La lucha contra el crimen organizado y la delincuencia común exige algo más que patrullas en las calles o respuestas reactivas ante los hechos consumados. Requiere un sistema de investigación sólido, capaz de producir evidencia confiable y de sostener, ante los tribunales, procesos que conduzcan a sanciones justas. En esa dirección se inscribe el énfasis colocado por el presidente Luis Abinader en la tecnificación de la investigación criminal como eje de la reforma policial.
El planteamiento introduce una idea que, aunque parece evidente, durante años fue relegada en la práctica institucional: la seguridad pública no se sostiene únicamente con presencia policial, sino con la capacidad de investigar con rigor. Cuando los procesos se apoyan en datos, análisis forense y métodos científicos, la justicia deja de depender de la improvisación o de testimonios débiles y se fortalece la confianza ciudadana en el sistema.
La decisión de convertir a la Dirección Central de Investigación Criminal (Dicrim) en una pieza estructural del sistema penal apunta precisamente a corregir una debilidad histórica. Durante décadas, buena parte de los países de América Latina enfrentaron el delito con esquemas fragmentados y predominantemente reactivos. El resultado fue, con frecuencia, una cadena de procesos judiciales debilitados por expedientes incompletos o por pruebas insuficientes, escenario que alimenta la percepción de impunidad.

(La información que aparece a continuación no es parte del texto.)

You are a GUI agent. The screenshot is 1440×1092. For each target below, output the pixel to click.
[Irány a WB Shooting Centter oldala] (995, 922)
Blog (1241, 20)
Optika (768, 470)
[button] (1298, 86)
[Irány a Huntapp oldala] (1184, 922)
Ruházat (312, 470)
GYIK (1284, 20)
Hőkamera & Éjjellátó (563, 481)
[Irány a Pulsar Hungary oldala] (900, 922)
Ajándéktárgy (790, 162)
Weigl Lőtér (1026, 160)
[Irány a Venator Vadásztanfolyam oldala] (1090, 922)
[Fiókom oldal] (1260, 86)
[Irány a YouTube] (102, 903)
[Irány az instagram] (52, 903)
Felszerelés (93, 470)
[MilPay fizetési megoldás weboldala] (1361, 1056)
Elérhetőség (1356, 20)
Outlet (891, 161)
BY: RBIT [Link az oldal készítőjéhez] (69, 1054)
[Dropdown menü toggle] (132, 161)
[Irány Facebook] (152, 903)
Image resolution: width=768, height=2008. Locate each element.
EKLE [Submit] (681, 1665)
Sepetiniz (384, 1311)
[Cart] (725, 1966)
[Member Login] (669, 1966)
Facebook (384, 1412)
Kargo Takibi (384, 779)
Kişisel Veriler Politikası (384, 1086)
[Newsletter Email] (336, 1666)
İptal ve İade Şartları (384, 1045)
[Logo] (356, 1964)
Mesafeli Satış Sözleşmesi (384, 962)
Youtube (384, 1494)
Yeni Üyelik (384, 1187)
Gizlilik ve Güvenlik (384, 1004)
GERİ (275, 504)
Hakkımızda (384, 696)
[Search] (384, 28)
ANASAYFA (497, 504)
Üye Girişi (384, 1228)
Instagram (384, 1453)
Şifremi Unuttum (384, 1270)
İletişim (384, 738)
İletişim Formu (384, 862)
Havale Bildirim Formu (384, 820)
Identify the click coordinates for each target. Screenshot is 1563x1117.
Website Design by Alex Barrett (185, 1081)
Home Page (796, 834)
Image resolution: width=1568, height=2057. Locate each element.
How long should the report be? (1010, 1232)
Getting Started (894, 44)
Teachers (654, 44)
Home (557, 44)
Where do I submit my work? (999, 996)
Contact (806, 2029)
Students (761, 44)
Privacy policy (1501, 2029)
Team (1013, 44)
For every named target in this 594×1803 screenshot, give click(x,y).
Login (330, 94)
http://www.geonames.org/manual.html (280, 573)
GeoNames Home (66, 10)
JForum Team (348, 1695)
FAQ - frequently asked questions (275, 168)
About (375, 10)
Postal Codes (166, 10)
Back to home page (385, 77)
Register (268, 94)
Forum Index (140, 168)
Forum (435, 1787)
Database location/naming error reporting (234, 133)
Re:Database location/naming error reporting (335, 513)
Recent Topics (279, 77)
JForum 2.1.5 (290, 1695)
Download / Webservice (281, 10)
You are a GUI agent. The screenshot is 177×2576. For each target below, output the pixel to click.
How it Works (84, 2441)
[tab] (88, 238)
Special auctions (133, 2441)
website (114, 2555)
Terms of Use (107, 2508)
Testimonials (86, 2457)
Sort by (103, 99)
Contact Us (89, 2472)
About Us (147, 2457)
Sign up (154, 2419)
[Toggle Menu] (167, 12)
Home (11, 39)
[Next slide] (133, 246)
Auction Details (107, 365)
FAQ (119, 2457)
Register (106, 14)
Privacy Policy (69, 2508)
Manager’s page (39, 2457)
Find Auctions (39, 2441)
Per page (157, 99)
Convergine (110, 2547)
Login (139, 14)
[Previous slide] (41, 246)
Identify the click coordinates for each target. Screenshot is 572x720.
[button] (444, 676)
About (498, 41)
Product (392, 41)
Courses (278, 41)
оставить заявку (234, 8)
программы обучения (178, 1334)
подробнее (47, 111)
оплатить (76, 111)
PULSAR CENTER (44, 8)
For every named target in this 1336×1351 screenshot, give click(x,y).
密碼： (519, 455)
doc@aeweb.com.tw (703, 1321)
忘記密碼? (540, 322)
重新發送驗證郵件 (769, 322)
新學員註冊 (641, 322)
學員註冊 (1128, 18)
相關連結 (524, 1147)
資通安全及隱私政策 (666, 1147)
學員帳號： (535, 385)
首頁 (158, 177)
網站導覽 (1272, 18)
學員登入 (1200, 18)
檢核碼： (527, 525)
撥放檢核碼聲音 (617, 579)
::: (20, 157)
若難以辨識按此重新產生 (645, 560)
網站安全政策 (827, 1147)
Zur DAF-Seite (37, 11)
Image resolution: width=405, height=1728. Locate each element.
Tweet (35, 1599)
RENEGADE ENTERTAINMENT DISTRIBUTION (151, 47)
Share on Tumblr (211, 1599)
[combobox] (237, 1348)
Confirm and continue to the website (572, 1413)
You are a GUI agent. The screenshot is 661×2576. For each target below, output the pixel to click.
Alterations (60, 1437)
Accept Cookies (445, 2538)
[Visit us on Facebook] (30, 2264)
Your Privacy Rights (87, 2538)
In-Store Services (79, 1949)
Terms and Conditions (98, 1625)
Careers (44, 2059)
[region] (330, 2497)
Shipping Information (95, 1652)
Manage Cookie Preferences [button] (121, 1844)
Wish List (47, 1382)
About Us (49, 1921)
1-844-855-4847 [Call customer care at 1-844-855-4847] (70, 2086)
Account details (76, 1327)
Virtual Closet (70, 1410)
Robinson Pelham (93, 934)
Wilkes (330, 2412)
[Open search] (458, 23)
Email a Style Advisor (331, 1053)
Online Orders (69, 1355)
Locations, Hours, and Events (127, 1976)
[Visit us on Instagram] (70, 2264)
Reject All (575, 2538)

Avanzar hacia un modelo basado en inteligencia, análisis de datos y coordinación interinstitucional es un paso necesario para cerrar esas brechas. La interoperabilidad entre la Policía, el Ministerio Público y organismos especializados, junto con la incorporación de herramientas tecnológicas y metodologías modernas de investigación, puede redefinir la manera en que el Estado enfrenta fenómenos criminales cada vez más complejos.
El valor del reciente simposio internacional sobre investigación criminal radica precisamente en colocar ese debate en el centro de la agenda pública. La participación de expertos y agencias internacionales refleja una tendencia global: la seguridad del siglo XXI se construye mediante redes de cooperación, intercambio de información y adopción de estándares técnicos comunes.
Sin embargo, la modernización institucional no se logra únicamente con planes estratégicos o encuentros académicos. Requiere continuidad en la inversión, capacitación constante del personal y una cultura organizacional que priorice la investigación rigurosa y el respeto al debido proceso. La ciencia aplicada a la seguridad no puede ser un discurso ocasional; debe convertirse en práctica cotidiana.
La reforma policial dominicana ha transitado ya varias etapas, pero su consolidación dependerá de que estos esfuerzos se traduzcan en resultados verificables: investigaciones más sólidas, procesos judiciales mejor sustentados y una reducción sostenida de la impunidad. Si ese objetivo se cumple, el país no solo fortalecerá su sistema de justicia, sino que también dará un paso importante hacia una seguridad pública más confiable y más acorde con los estándares de un Estado democrático.